Reproduce everything in the Hopkinton return-to-school plan below from "The Hopkinton Public" down to "an every-other-day basis.", with no changes.
(Text shown begins)
HOPKINTON PUBLIC SCHOOLS

RETURN TO SCHOOL PLAN

SEPTEMBER 2021

 

CONTEXT

As we enter into the 2021-2022 School Year, we are excited to be welcoming all students back to full-time, in-person learning. The past 18 months have certainly posed some challenges, and while the world is not necessarily seeing COVID-19 or its variants in our rear-view mirror, we are certainly on the road to something that comes closer to resembling “school.”

The Hopkinton Public Schools’ Administrative Team have worked tirelessly over the summer to ensure the smoothest transition for all students back into our schools. We are prioritizing building relationships and ensuring health and safety practices that support the well-being of our staff and students. We are also prioritizing the short-term and long-term instructional needs of our students. Top of mind is the fact that some of our returning students have not stepped foot in an actual school building since March 10, 2020, while others have experienced school predominantly on an every-other-day basis.
(Text shown ends)
(Data extract begins)
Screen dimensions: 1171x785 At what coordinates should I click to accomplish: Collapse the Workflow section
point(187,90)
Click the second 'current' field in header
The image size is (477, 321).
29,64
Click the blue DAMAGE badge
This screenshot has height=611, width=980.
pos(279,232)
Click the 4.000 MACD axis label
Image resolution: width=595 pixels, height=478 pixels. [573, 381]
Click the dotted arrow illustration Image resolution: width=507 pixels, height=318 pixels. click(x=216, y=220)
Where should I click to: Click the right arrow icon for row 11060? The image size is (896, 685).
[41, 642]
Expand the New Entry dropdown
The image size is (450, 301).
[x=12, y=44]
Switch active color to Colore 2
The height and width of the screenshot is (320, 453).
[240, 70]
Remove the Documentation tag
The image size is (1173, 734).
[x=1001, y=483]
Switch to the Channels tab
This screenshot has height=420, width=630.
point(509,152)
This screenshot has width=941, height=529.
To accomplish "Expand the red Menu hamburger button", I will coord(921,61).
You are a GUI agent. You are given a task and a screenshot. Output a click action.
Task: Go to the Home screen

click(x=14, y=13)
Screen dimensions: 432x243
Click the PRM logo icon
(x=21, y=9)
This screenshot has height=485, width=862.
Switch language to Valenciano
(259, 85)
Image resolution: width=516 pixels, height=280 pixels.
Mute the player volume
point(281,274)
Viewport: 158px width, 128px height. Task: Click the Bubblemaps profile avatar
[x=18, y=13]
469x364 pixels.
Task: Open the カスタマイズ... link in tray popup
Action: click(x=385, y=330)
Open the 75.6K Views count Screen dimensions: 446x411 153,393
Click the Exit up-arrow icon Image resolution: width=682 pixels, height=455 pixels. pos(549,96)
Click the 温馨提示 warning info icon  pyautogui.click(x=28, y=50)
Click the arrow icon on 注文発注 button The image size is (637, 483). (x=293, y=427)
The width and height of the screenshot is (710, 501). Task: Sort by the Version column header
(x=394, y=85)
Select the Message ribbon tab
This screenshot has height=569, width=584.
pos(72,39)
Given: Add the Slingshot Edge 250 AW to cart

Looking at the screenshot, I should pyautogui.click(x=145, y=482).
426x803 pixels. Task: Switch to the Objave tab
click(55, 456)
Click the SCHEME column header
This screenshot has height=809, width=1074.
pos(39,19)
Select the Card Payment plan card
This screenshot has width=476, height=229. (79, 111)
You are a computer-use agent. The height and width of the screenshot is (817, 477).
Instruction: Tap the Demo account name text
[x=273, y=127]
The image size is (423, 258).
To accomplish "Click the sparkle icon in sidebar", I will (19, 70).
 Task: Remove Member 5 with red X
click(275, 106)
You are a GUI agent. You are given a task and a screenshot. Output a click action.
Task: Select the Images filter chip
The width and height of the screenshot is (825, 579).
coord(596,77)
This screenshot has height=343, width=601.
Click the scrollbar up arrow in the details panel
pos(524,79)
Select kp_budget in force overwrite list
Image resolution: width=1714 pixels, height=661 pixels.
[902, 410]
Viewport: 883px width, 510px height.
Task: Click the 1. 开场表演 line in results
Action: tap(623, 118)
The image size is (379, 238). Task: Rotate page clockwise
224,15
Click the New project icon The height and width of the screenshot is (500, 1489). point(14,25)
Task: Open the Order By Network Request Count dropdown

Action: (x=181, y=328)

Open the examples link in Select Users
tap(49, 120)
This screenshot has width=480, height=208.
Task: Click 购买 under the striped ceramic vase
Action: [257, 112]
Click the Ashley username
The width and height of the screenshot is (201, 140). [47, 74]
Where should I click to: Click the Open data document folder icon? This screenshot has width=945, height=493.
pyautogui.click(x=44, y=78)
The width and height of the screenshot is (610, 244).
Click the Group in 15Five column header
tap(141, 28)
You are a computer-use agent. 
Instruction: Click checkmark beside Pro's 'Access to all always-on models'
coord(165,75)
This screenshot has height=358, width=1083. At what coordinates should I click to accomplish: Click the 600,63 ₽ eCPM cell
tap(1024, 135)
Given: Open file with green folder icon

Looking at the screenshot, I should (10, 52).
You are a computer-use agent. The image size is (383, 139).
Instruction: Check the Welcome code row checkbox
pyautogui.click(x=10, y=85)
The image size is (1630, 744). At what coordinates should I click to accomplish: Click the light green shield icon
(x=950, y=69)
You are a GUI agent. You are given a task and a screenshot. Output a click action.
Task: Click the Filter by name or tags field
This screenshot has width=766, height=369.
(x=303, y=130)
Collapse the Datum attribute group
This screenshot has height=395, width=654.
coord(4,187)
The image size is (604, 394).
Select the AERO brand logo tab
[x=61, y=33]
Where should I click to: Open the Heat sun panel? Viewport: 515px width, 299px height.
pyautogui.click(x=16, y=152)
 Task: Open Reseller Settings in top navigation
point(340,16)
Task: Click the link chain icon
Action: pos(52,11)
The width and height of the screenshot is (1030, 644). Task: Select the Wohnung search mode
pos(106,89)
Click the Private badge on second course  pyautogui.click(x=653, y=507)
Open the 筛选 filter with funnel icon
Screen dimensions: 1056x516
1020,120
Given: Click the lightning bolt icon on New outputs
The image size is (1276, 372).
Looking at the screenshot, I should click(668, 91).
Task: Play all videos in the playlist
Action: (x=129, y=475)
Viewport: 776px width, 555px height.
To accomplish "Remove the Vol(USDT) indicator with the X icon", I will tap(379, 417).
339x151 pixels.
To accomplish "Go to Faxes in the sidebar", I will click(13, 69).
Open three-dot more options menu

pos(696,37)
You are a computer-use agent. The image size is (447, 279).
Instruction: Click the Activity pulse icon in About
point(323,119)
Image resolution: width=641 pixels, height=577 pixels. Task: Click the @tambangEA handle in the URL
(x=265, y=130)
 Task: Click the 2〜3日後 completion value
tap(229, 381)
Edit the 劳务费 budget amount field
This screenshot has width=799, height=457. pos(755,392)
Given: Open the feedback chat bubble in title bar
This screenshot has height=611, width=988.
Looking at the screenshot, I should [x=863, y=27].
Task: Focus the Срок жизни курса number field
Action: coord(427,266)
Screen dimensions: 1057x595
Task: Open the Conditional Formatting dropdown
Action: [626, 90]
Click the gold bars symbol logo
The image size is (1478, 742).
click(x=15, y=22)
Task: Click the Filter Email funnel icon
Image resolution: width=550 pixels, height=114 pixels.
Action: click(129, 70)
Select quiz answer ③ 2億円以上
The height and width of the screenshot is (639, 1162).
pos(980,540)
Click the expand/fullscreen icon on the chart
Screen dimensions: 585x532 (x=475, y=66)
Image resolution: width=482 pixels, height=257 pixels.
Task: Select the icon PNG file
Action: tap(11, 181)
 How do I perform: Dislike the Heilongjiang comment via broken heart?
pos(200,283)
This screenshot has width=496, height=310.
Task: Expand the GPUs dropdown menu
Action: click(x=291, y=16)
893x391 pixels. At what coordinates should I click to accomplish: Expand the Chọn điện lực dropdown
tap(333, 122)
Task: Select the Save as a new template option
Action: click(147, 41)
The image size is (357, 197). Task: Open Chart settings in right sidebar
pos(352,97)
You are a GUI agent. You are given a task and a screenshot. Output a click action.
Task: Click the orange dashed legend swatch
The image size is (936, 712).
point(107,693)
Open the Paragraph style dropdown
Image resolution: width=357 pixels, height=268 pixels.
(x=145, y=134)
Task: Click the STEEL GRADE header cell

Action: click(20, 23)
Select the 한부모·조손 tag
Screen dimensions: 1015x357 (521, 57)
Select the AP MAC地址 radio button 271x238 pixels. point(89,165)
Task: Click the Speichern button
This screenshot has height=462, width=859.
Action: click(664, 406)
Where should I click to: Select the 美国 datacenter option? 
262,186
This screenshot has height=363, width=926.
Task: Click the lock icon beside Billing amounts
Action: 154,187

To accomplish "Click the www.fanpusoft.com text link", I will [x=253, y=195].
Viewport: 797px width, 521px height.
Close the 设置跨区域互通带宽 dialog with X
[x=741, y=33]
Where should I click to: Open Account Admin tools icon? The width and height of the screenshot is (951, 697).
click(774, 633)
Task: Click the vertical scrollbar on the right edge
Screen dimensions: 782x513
(Data extract ends)
◆ Result
The Hopkinton Public Schools’ Administrative Team have worked tirelessly over the summer to ensure the smoothest transition for all students back into our schools. We are prioritizing building relationships and ensuring health and safety practices that support the well-being of our staff and students. We are also prioritizing the short-term and long-term instructional needs of our students. Top of mind is the fact that some of our returning students have not stepped foot in an actual school building since March 10, 2020, while others have experienced school predominantly on an every-other-day basis.